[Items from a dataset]
-- begin --
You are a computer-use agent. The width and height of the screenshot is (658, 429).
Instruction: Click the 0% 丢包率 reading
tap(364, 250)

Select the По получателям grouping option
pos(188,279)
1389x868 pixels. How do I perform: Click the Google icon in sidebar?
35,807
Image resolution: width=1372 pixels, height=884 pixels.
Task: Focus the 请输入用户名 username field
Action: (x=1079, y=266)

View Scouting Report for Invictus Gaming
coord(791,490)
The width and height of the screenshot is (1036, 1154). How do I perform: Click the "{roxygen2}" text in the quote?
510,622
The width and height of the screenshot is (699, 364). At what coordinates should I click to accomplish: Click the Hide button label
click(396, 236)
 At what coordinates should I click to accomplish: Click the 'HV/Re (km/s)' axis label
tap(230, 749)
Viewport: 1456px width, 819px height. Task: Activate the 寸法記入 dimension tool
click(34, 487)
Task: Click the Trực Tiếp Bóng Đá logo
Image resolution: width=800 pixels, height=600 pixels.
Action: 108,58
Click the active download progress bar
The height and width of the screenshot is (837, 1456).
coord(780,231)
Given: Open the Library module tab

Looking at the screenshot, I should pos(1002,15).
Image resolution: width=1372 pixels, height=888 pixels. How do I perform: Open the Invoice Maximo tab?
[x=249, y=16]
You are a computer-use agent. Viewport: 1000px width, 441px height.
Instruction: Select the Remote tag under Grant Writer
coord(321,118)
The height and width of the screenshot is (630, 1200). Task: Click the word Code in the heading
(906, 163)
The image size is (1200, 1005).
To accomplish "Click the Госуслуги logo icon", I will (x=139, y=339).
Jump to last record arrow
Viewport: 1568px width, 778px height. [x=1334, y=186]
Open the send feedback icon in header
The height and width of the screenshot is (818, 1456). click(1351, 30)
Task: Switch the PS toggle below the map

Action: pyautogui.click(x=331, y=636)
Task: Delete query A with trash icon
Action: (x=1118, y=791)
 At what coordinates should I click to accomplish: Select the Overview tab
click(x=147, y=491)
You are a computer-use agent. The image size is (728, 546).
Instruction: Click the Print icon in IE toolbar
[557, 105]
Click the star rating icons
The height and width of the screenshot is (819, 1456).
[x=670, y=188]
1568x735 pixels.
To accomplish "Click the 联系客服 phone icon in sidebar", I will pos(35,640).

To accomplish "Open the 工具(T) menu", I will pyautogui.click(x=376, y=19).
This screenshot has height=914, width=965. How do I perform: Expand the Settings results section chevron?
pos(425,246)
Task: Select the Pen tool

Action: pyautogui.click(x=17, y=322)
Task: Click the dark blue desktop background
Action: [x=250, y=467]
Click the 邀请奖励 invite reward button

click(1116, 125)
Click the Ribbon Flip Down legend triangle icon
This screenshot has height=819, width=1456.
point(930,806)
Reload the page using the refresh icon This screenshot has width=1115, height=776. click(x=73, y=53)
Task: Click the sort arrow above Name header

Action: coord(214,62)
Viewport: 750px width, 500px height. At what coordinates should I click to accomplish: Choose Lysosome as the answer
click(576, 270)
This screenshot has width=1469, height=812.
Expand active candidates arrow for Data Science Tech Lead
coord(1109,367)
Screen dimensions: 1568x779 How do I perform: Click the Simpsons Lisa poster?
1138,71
-- end --
BRIEF
Copy every line of the listing above exactly as it appears.

THE SOLUTION
You are a computer-use agent. The width and height of the screenshot is (658, 429).
Instruction: Click the 0% 丢包率 reading
tap(364, 250)

Select the По получателям grouping option
pos(188,279)
1389x868 pixels. How do I perform: Click the Google icon in sidebar?
35,807
Image resolution: width=1372 pixels, height=884 pixels.
Task: Focus the 请输入用户名 username field
Action: (x=1079, y=266)

View Scouting Report for Invictus Gaming
coord(791,490)
The width and height of the screenshot is (1036, 1154). How do I perform: Click the "{roxygen2}" text in the quote?
510,622
The width and height of the screenshot is (699, 364). At what coordinates should I click to accomplish: Click the Hide button label
click(396, 236)
 At what coordinates should I click to accomplish: Click the 'HV/Re (km/s)' axis label
tap(230, 749)
Viewport: 1456px width, 819px height. Task: Activate the 寸法記入 dimension tool
click(34, 487)
Task: Click the Trực Tiếp Bóng Đá logo
Image resolution: width=800 pixels, height=600 pixels.
Action: 108,58
Click the active download progress bar
The height and width of the screenshot is (837, 1456).
coord(780,231)
Given: Open the Library module tab

Looking at the screenshot, I should pos(1002,15).
Image resolution: width=1372 pixels, height=888 pixels. How do I perform: Open the Invoice Maximo tab?
[x=249, y=16]
You are a computer-use agent. Viewport: 1000px width, 441px height.
Instruction: Select the Remote tag under Grant Writer
coord(321,118)
The height and width of the screenshot is (630, 1200). Task: Click the word Code in the heading
(906, 163)
The image size is (1200, 1005).
To accomplish "Click the Госуслуги logo icon", I will (x=139, y=339).
Jump to last record arrow
Viewport: 1568px width, 778px height. [x=1334, y=186]
Open the send feedback icon in header
The height and width of the screenshot is (818, 1456). click(1351, 30)
Task: Switch the PS toggle below the map

Action: pyautogui.click(x=331, y=636)
Task: Delete query A with trash icon
Action: (x=1118, y=791)
 At what coordinates should I click to accomplish: Select the Overview tab
click(x=147, y=491)
You are a computer-use agent. The image size is (728, 546).
Instruction: Click the Print icon in IE toolbar
[557, 105]
Click the star rating icons
The height and width of the screenshot is (819, 1456).
[x=670, y=188]
1568x735 pixels.
To accomplish "Click the 联系客服 phone icon in sidebar", I will pos(35,640).

To accomplish "Open the 工具(T) menu", I will pyautogui.click(x=376, y=19).
This screenshot has height=914, width=965. How do I perform: Expand the Settings results section chevron?
pos(425,246)
Task: Select the Pen tool

Action: pyautogui.click(x=17, y=322)
Task: Click the dark blue desktop background
Action: [x=250, y=467]
Click the 邀请奖励 invite reward button

click(1116, 125)
Click the Ribbon Flip Down legend triangle icon
This screenshot has height=819, width=1456.
point(930,806)
Reload the page using the refresh icon This screenshot has width=1115, height=776. click(x=73, y=53)
Task: Click the sort arrow above Name header

Action: coord(214,62)
Viewport: 750px width, 500px height. At what coordinates should I click to accomplish: Choose Lysosome as the answer
click(576, 270)
This screenshot has width=1469, height=812.
Expand active candidates arrow for Data Science Tech Lead
coord(1109,367)
Screen dimensions: 1568x779 How do I perform: Click the Simpsons Lisa poster?
1138,71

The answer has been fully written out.